= Given data =
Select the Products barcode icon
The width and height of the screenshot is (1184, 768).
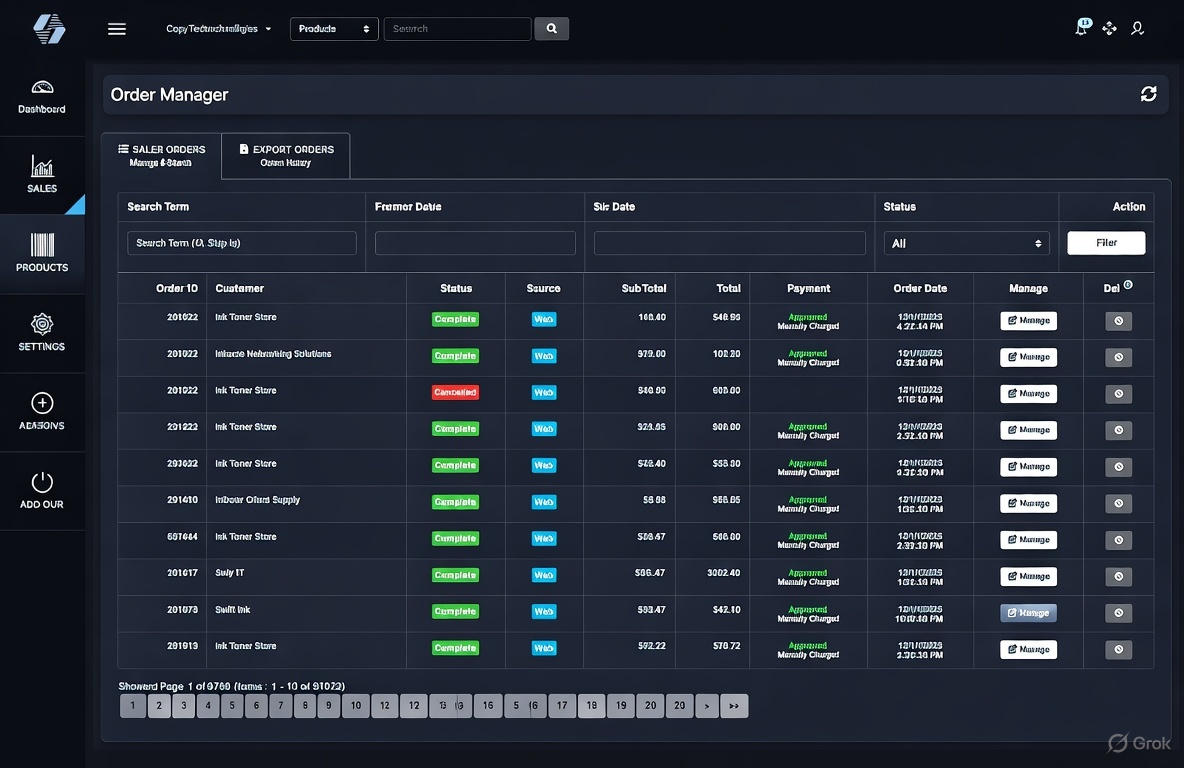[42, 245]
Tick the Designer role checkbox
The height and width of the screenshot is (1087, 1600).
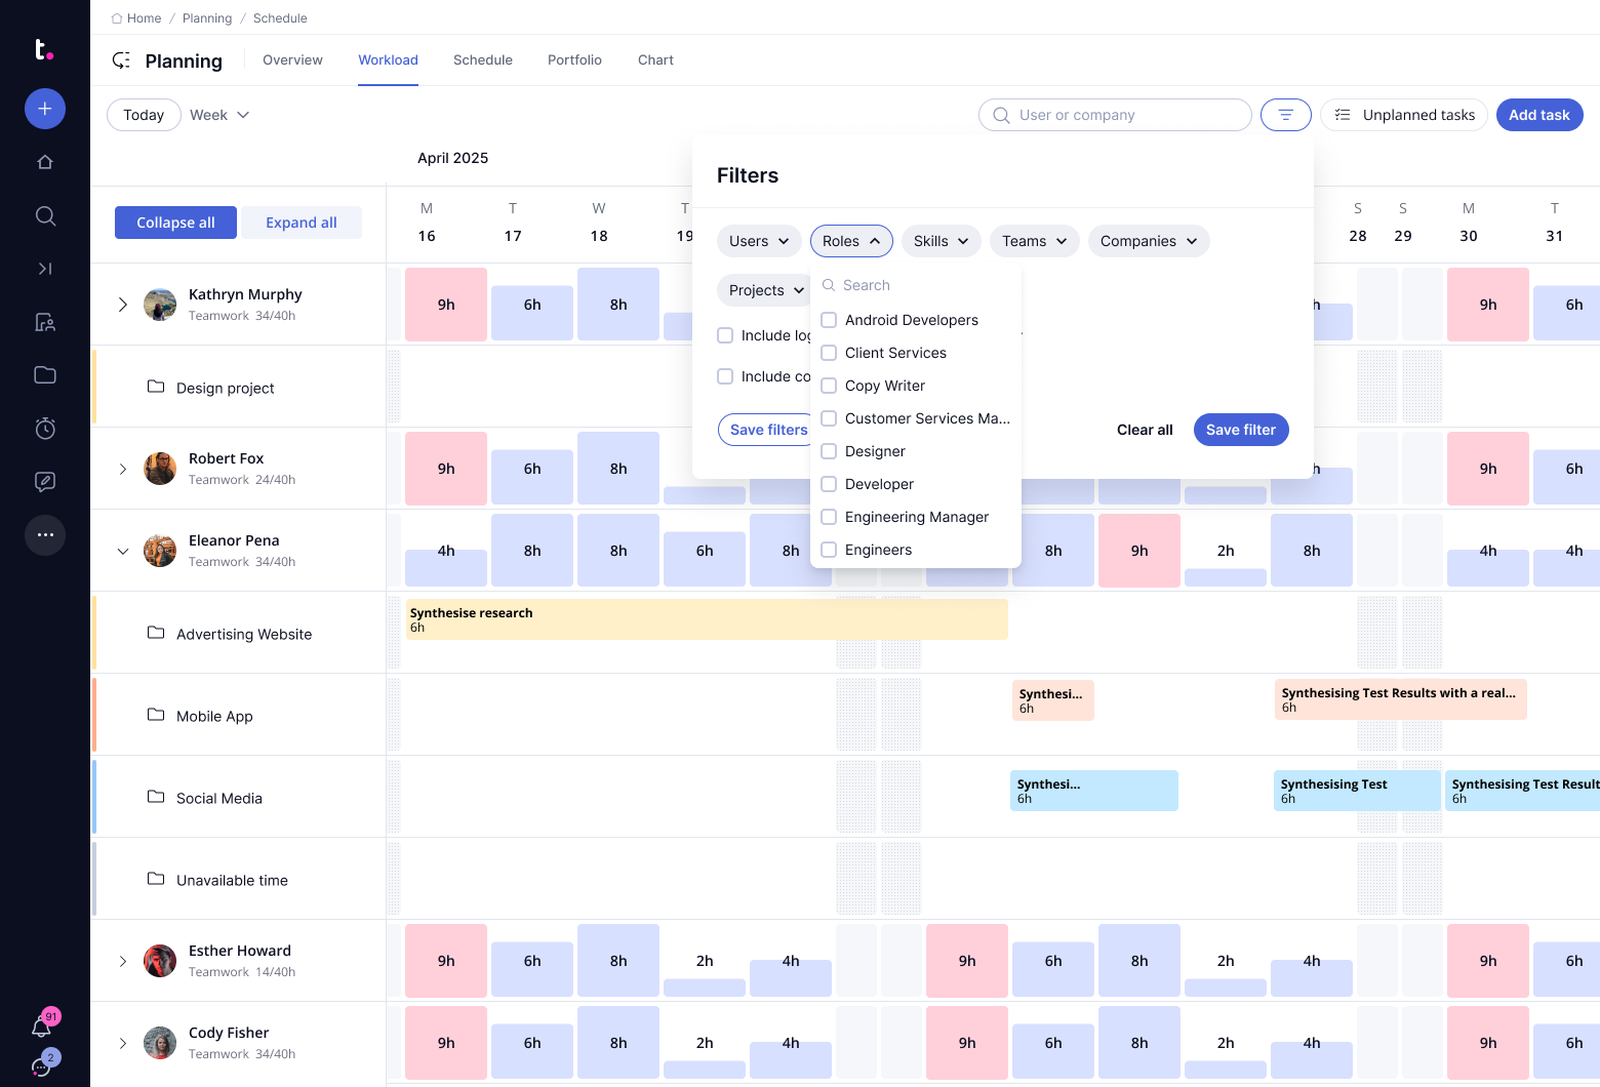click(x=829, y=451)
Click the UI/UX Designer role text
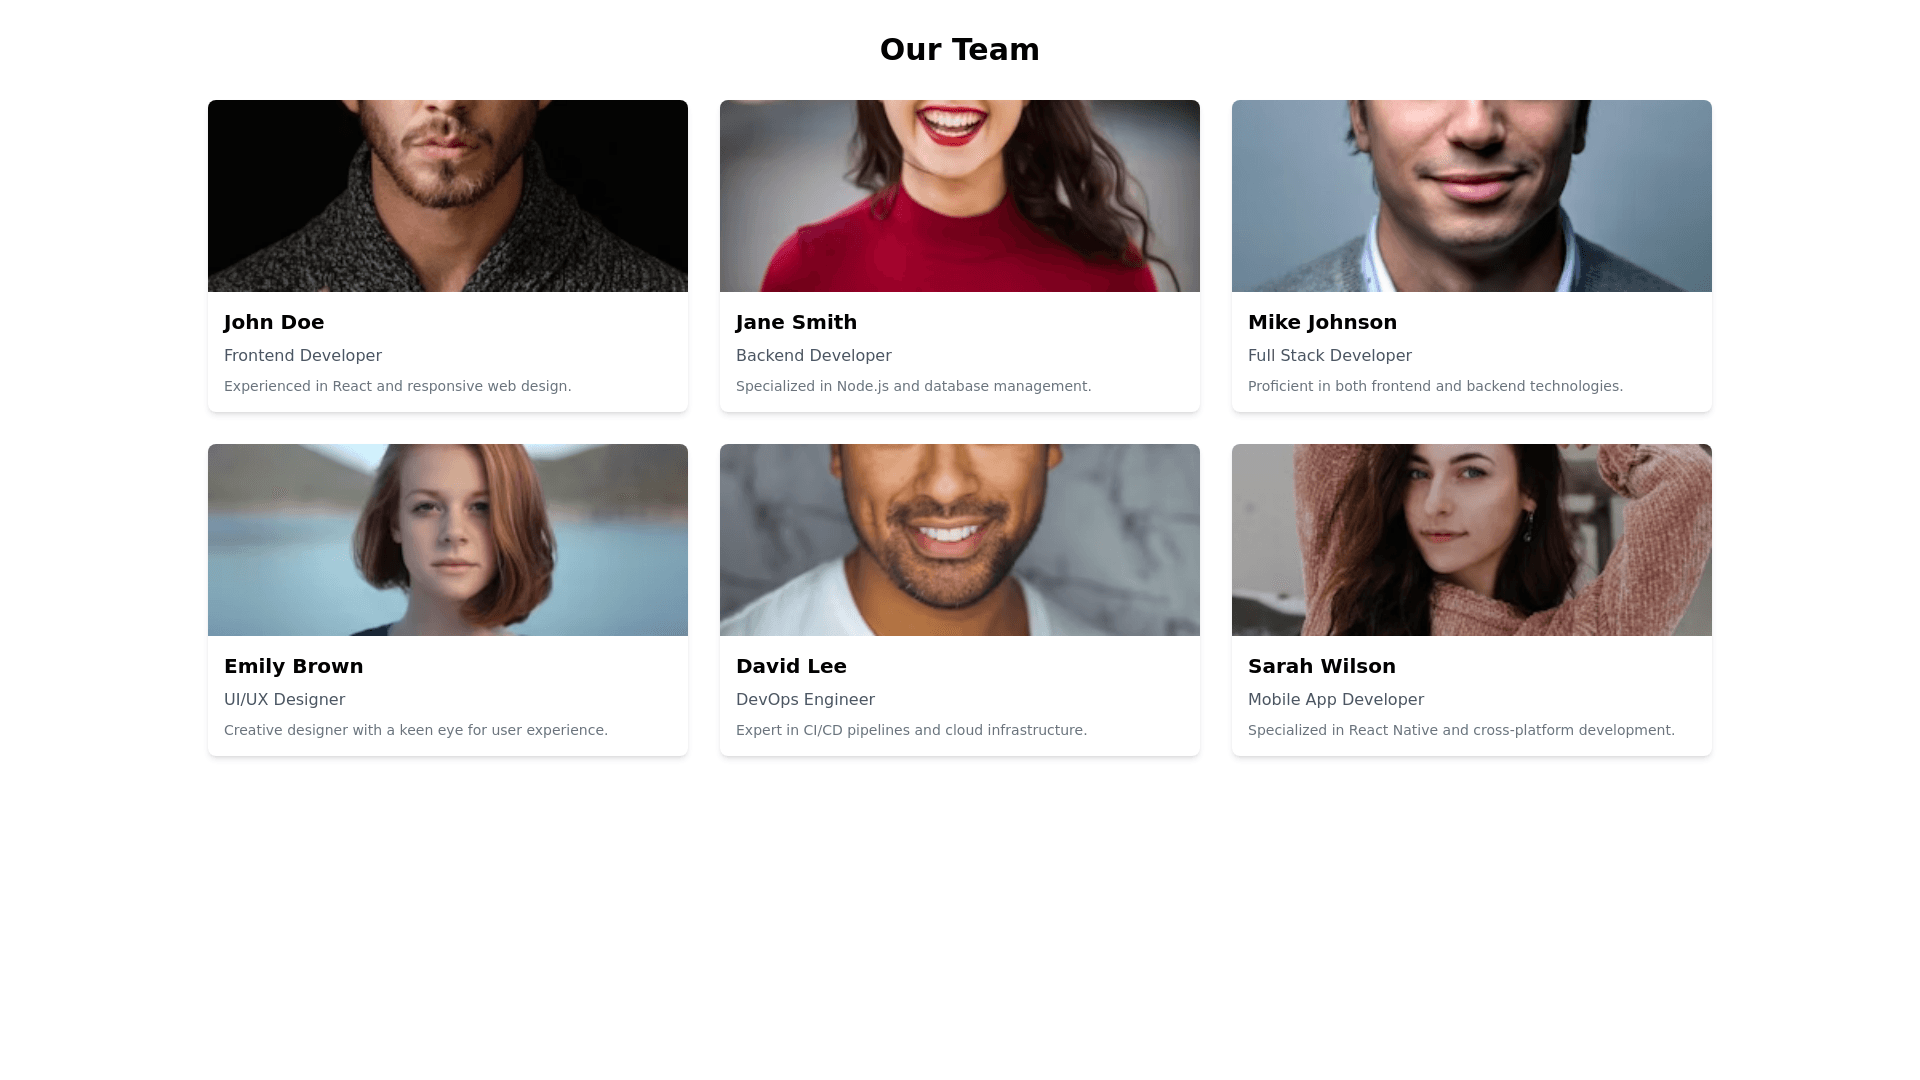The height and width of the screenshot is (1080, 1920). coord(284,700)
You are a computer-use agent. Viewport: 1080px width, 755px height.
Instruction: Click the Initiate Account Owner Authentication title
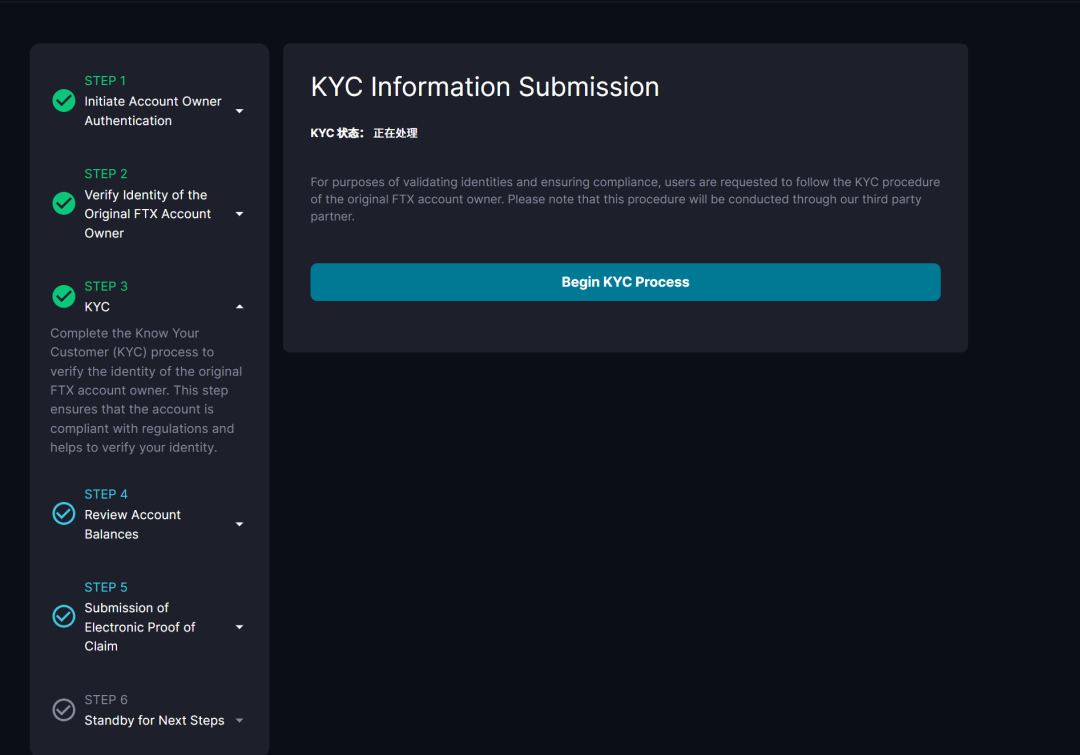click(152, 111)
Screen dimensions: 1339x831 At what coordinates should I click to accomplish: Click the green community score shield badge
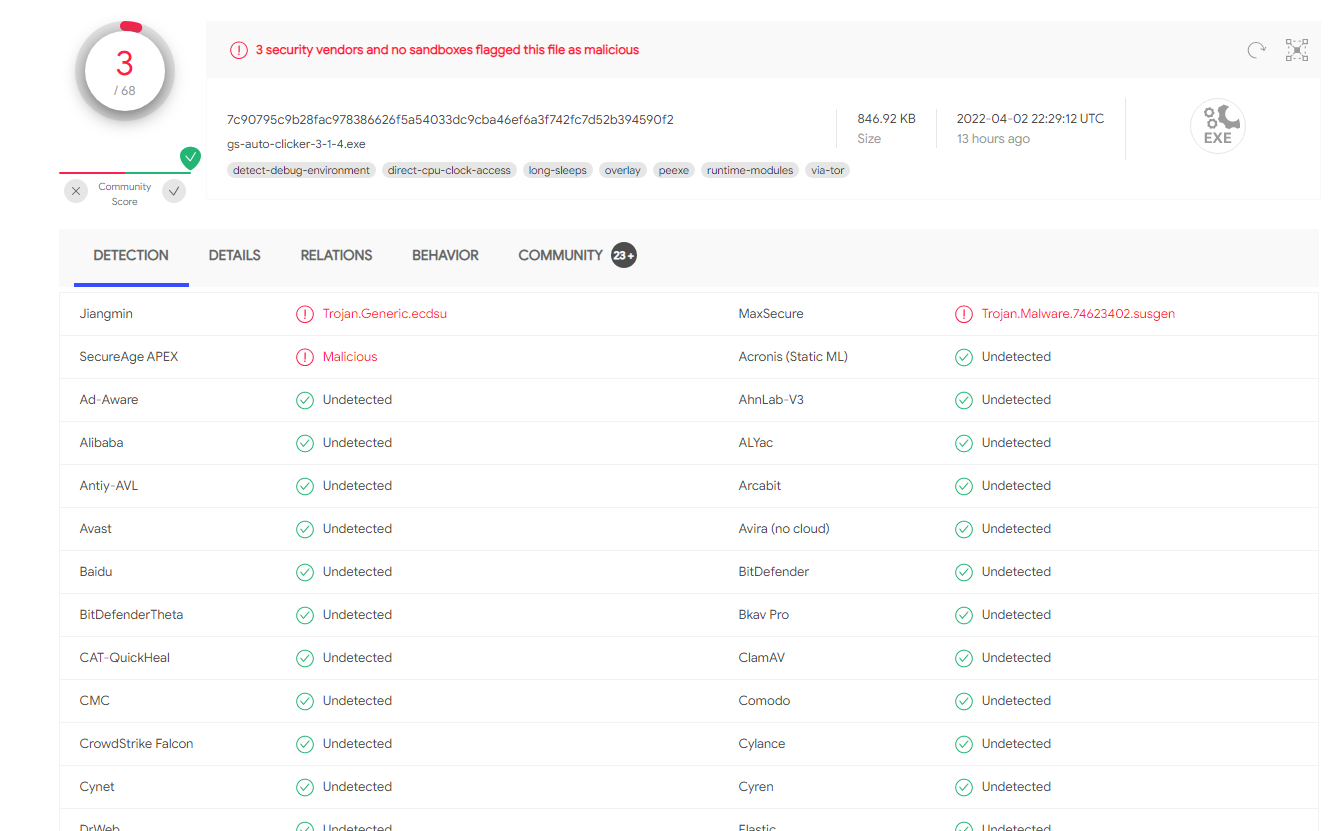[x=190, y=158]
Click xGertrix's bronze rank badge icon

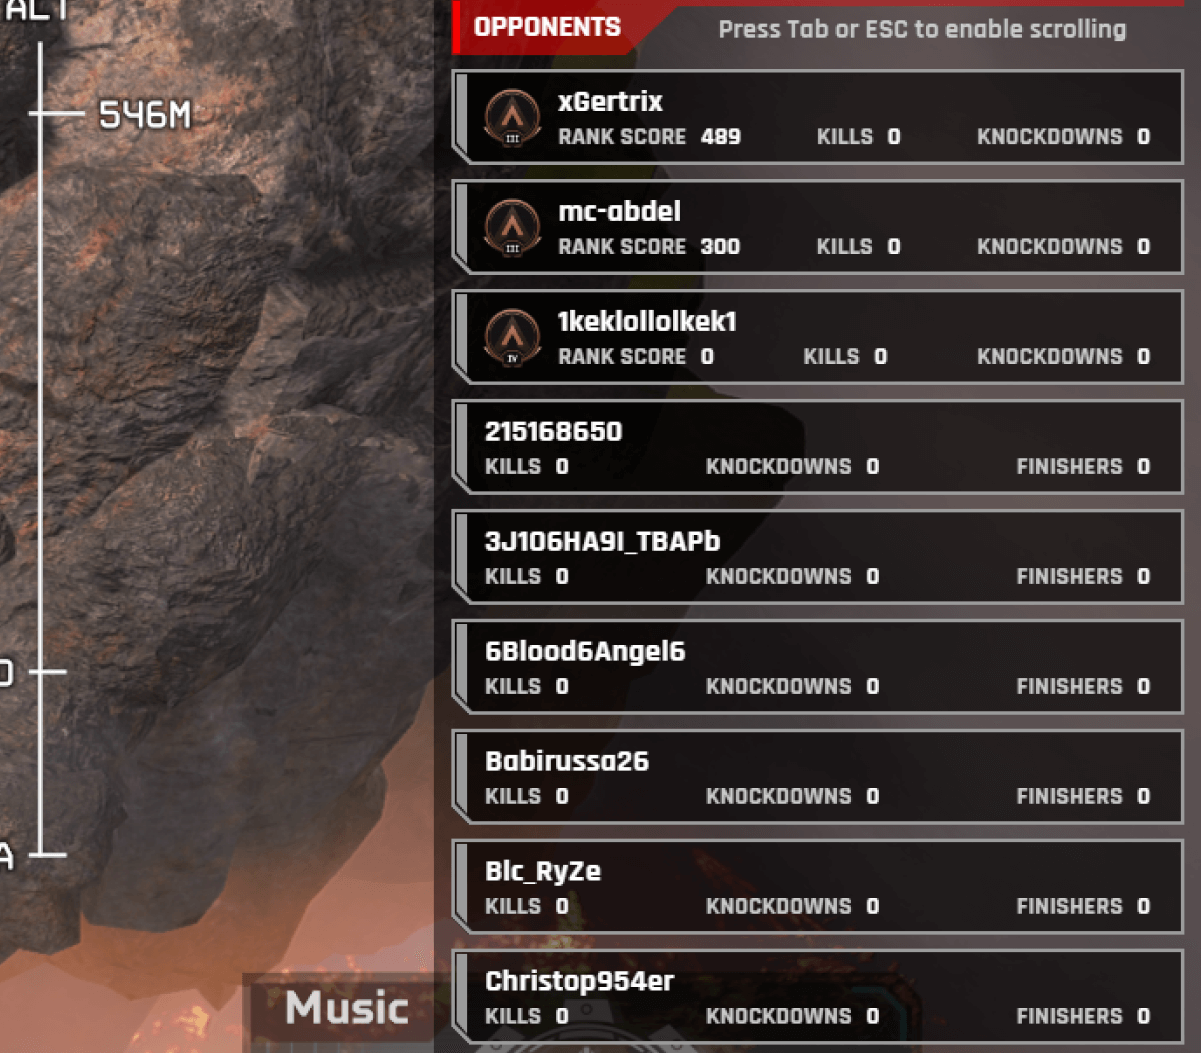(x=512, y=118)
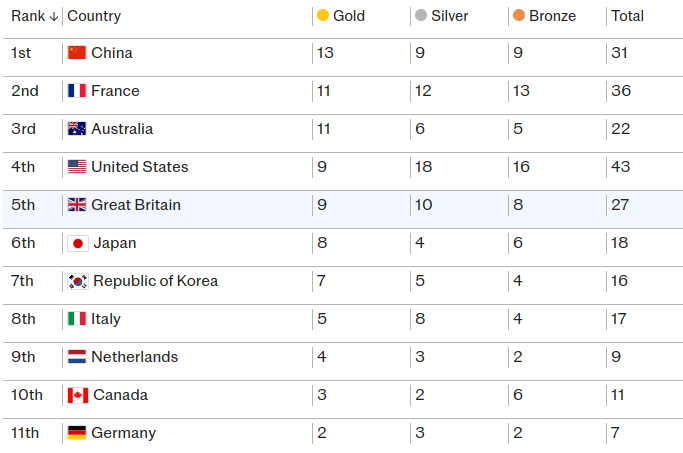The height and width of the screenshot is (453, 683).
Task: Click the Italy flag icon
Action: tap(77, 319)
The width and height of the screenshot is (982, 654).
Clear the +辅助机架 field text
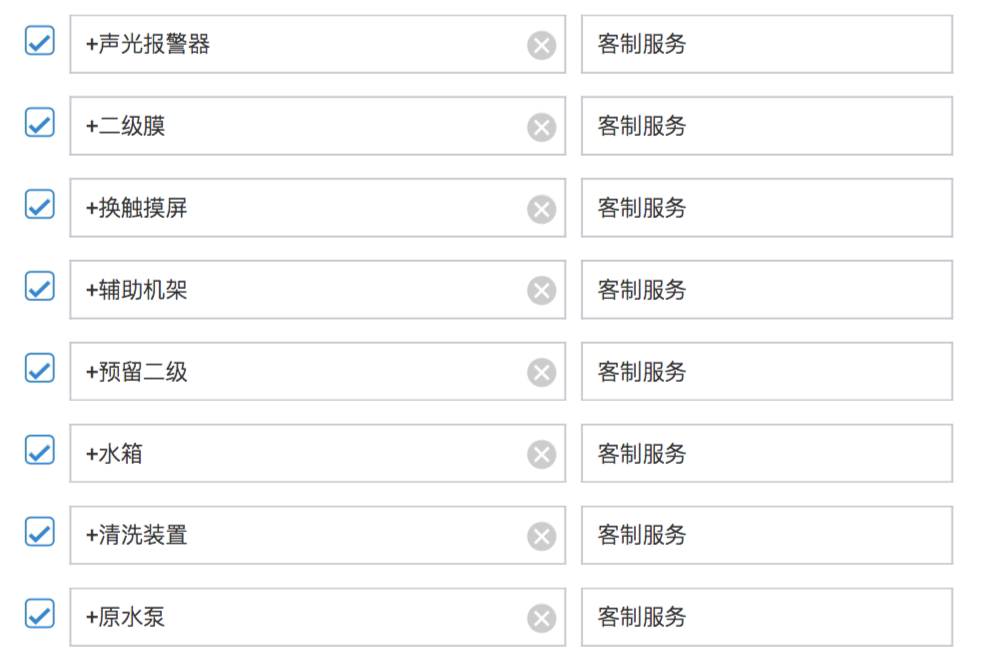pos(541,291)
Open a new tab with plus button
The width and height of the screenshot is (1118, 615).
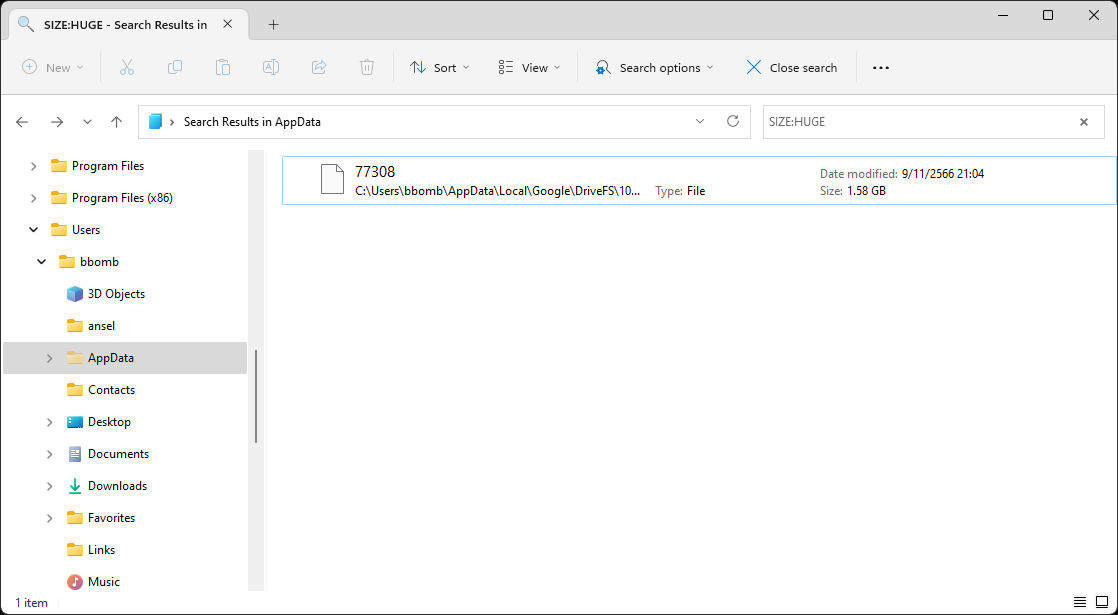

= Problem description =
Please reproduce all of the material above, swapping "Designer role" for "Developer role" everywhere it appears and changing nothing else, and leave out the pictures.

= Answer =
Select the Products barcode icon
The width and height of the screenshot is (1184, 768).
[42, 245]
Tick the Developer role checkbox
The height and width of the screenshot is (1087, 1600).
click(x=829, y=451)
Click the UI/UX Developer role text
The height and width of the screenshot is (1080, 1920). coord(284,700)
You are a computer-use agent. Viewport: 1080px width, 755px height.
Instruction: Click the Initiate Account Owner Authentication title
click(152, 111)
Screen dimensions: 1339x831 At what coordinates should I click to accomplish: Click the green community score shield badge
[x=190, y=158]
Click xGertrix's bronze rank badge icon

(x=512, y=118)
The height and width of the screenshot is (453, 683).
Task: Click the Italy flag icon
Action: tap(77, 319)
The width and height of the screenshot is (982, 654).
Clear the +辅助机架 field text
pos(541,291)
Open a new tab with plus button
The width and height of the screenshot is (1118, 615).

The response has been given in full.